Last month our first Virtual summit of the year was hosted by ·Julie Miner (@juliannawminer) She is a blogger and author behind Raising A Screen Smart Kid.
It was a great discussion and I wanted to share 3 ways that I learned on how to talk to your teen/tween about alcohol responsibility. Because starting the conversation seems hard, but it doesn’t have to be!
Don’t pass the task off to Dad because he’s the tough parent
Studies show that Mothers are more likely to have talked with their child extensively about underage alcohol use than fathers with 22% of mothers and just 14% of fathers speaking to their kids about alcohol.
This could be because as mothers we spend a lot of time with our children being caregivers.

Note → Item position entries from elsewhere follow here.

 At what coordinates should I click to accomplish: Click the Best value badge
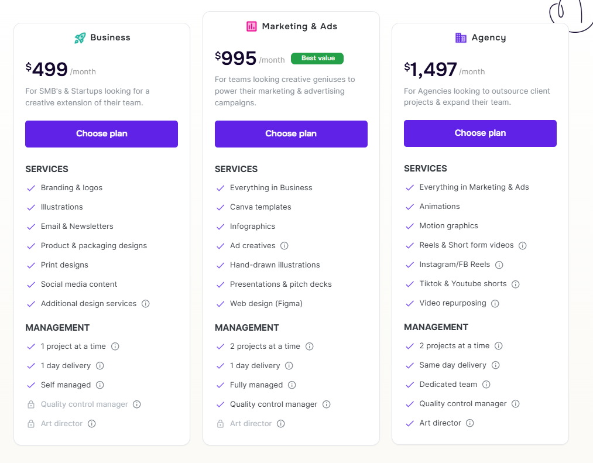(317, 59)
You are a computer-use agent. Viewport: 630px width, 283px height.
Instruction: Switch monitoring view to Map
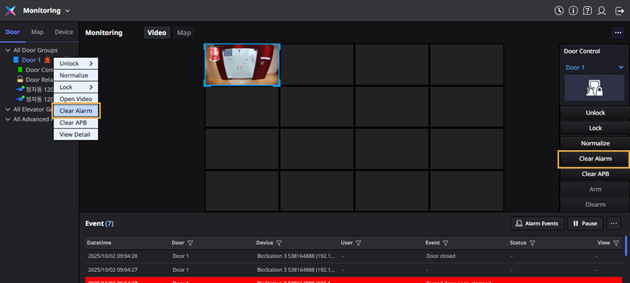184,33
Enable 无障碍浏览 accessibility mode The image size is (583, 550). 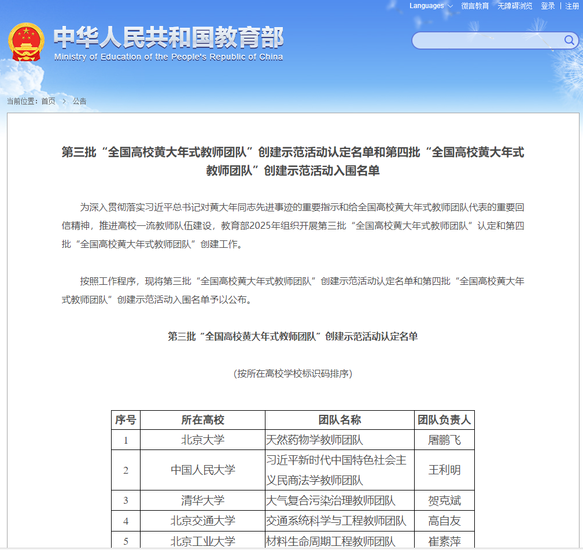tap(515, 6)
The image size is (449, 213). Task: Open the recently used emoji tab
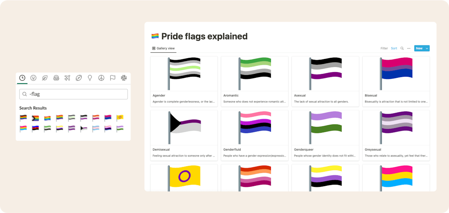coord(22,78)

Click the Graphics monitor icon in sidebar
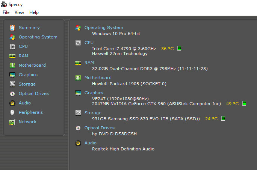tap(12, 75)
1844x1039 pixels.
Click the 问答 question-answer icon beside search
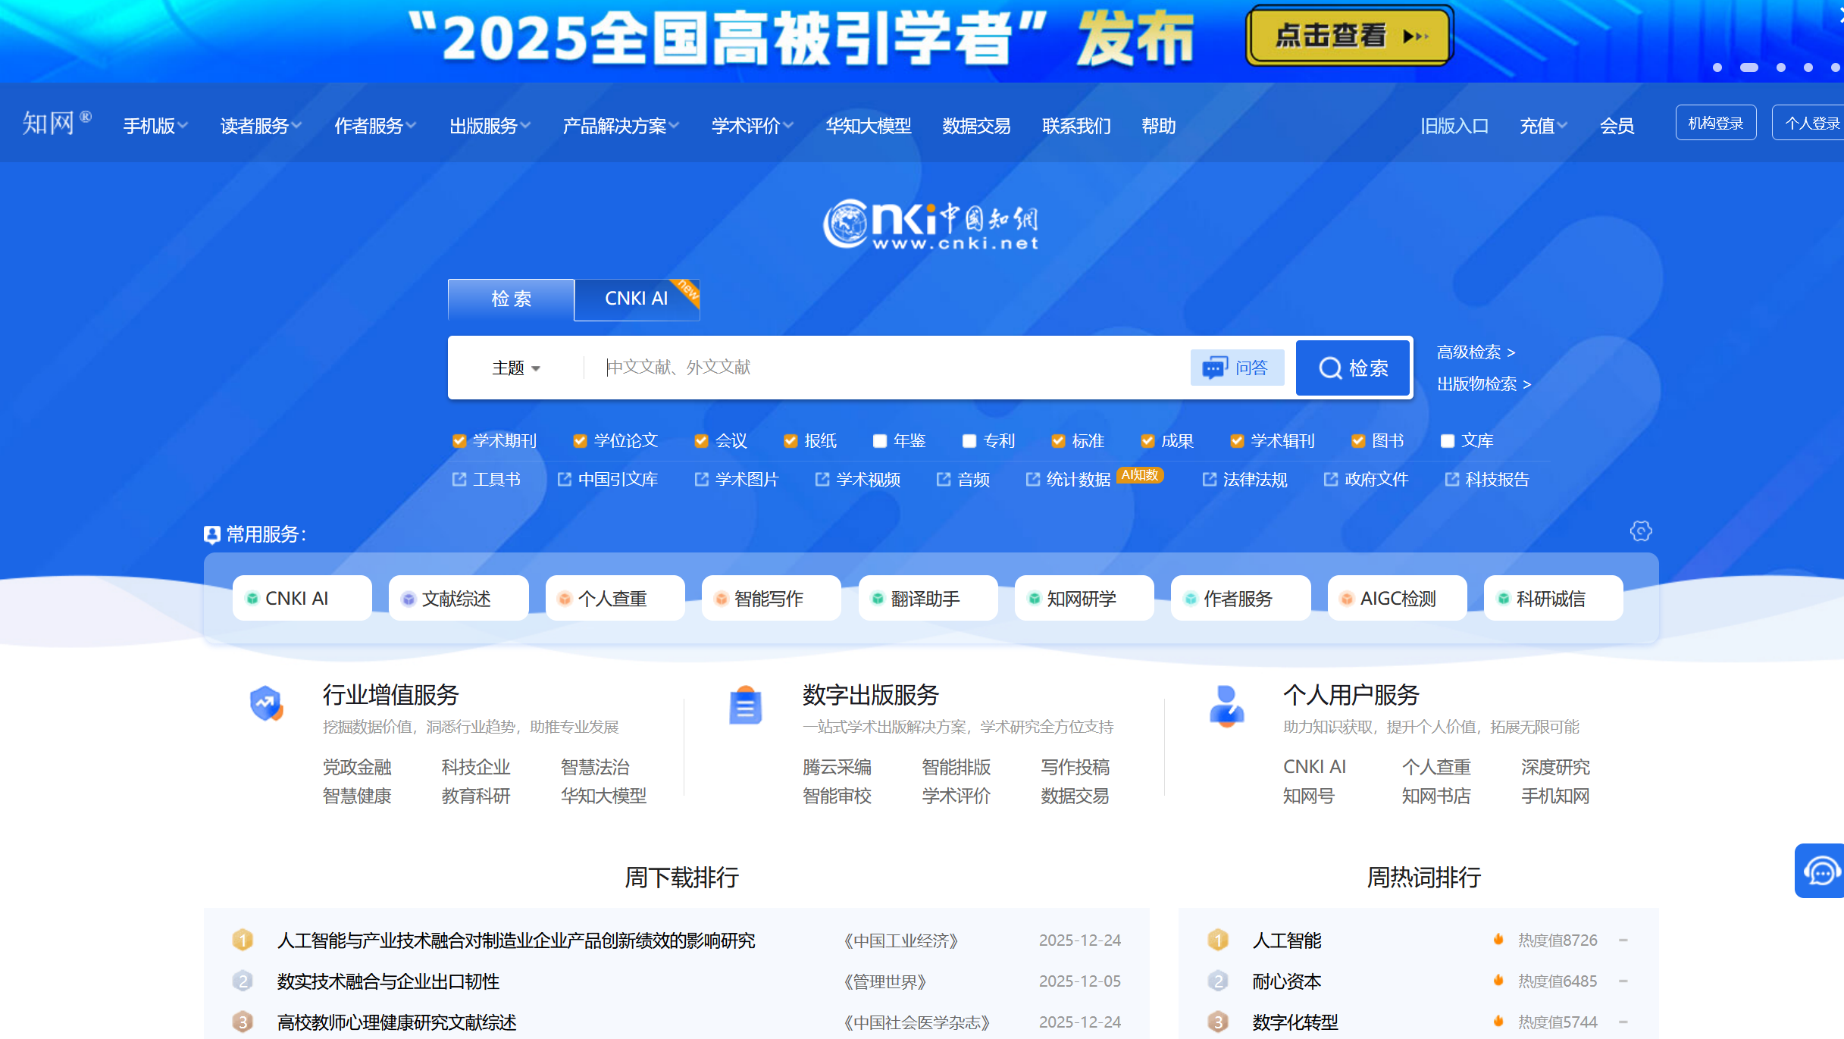(x=1237, y=368)
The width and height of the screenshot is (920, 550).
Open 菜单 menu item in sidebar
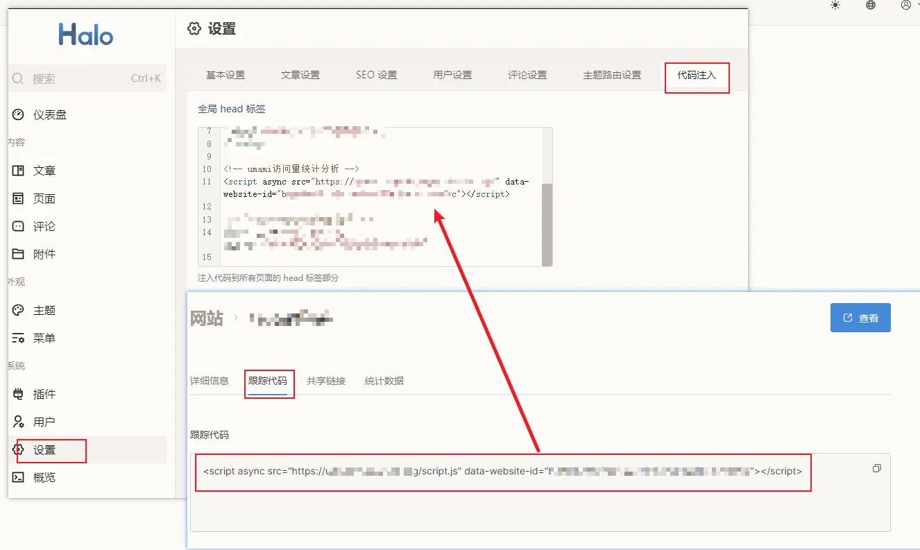[x=44, y=338]
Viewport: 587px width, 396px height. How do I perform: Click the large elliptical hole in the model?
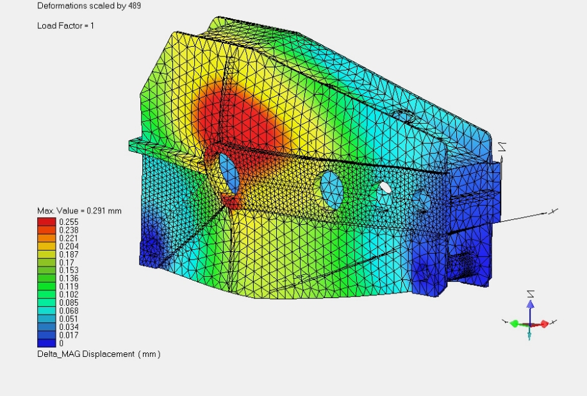click(229, 173)
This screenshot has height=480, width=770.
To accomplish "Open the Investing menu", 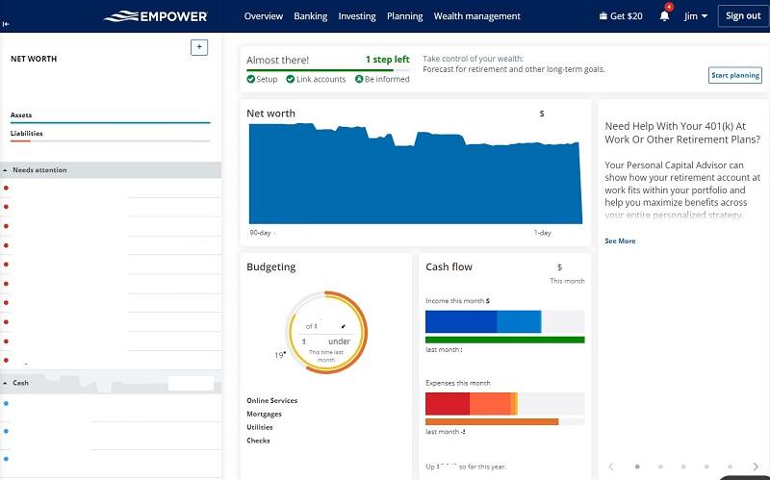I will 357,16.
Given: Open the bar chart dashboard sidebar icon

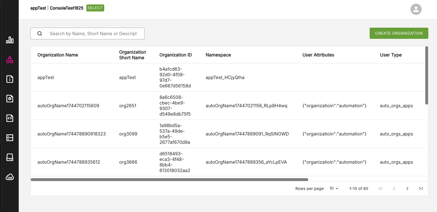Looking at the screenshot, I should (x=10, y=40).
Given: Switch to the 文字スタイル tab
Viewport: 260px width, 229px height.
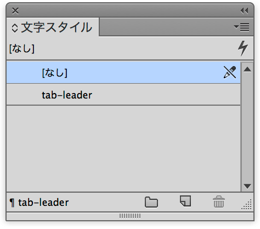Looking at the screenshot, I should tap(53, 28).
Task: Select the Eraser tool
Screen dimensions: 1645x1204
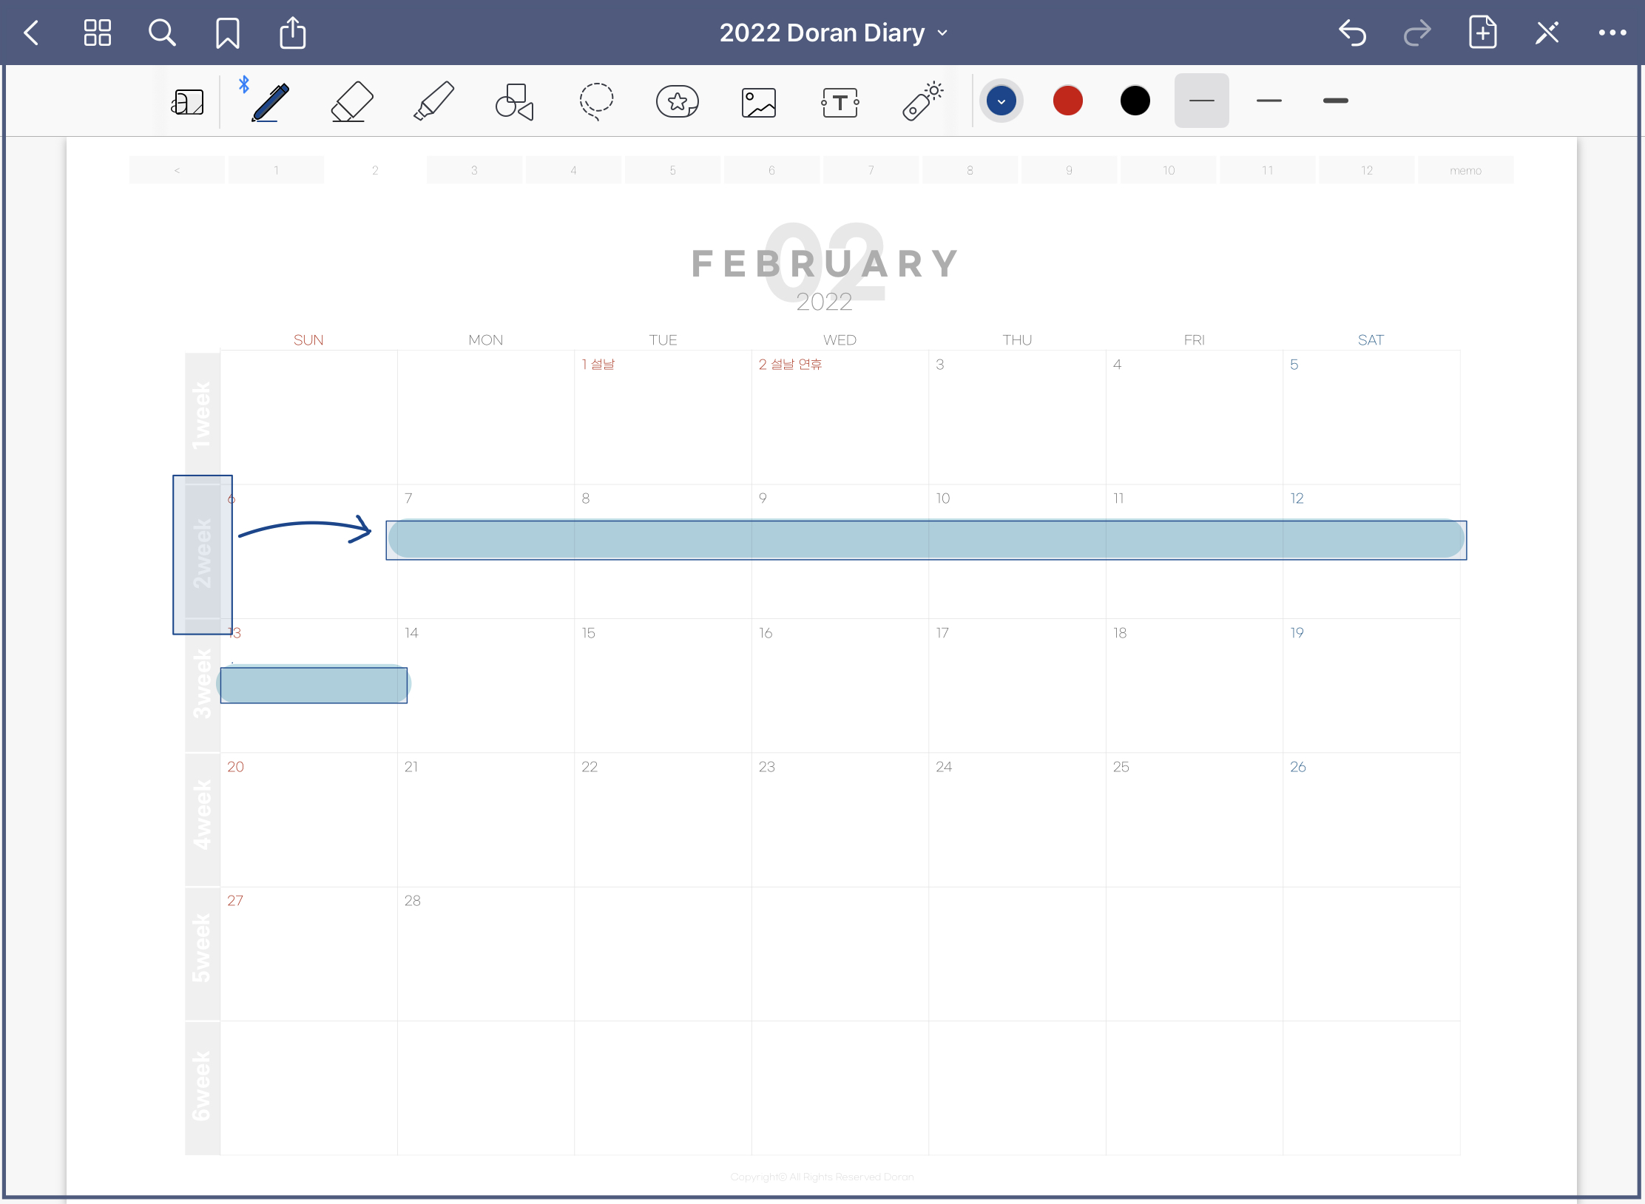Action: [351, 101]
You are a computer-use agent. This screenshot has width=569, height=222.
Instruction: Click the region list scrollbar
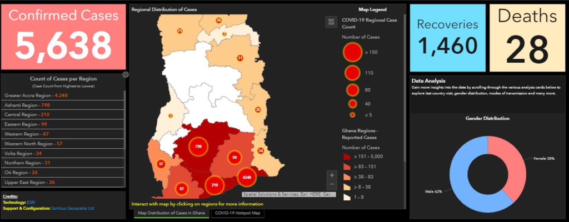(x=125, y=139)
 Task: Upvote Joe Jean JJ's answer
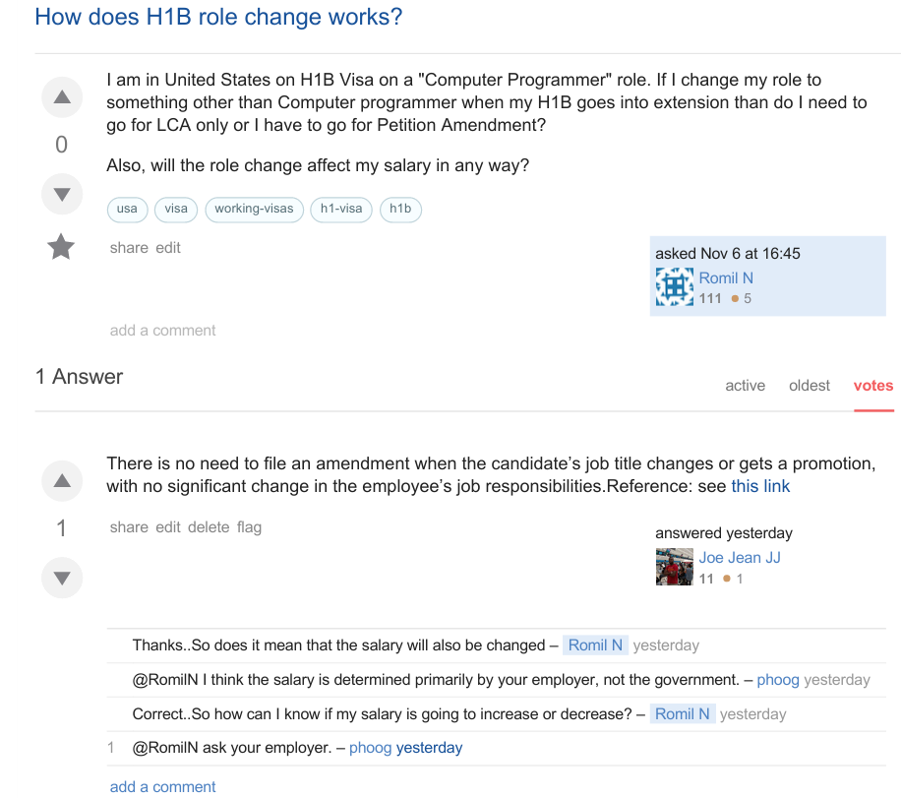coord(62,481)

Whatever the reason, remember that our kids value our opinions.
Have frequent short conversations vs one-time discussions.
Kids tend to interpret long one-time discussions as lectures. Pookah and I have a lot of our conversations in the car and they often stim from a song on the radio or a tik-tok video. I’ve found that if I simply ask him what he thinks, that leads to ways I can work in discussions about underage drinking and drug use.
According to Julie Miner, we are not the only ones who have our conversations in the car! She says when kids don’t have to make eye contact it seems easier to have a serious conversation.
Talk about your own decision-making around alcohol.
Be careful about how you talk about your own decision-making around alcohol.
I know we all have seen the “mama needs more wine” memes and t-shirts in the Store.
It seems like it’s fun, but when I thought about it I realized that I really don’t want Pookah to think that motherhood drives me to drink alcohol.
That HE drives me to drink.
I know it’s all in fun, but…just think of how you speak about alcohol around your children. Instead, focus on other things parents need: a day off, support with caregiving and housework, time for self-care, a night in a hotel room without the kids to regroup, or a date night with just your spouse.
I believe that when we share alternatives to alcohol as a form of self-care, we are setting a good example for our kids. They learn from us.
For example. Pookah takes a long bath EVERY SINGLE NIGHT since the pandemic started. I asked him why: he said it was his self-care.
Hopefully, these 3 tips help you get the conversation started in your home with your kids.
Remember, April is Alcohol Responsibility Month and Responsibility.org has free resources for parents with kids as young as 6 years old all the way through college-age kids, on how to build a lifetime of conversations with kids about alcohol responsibility.
Which one of these ways are you going to try first?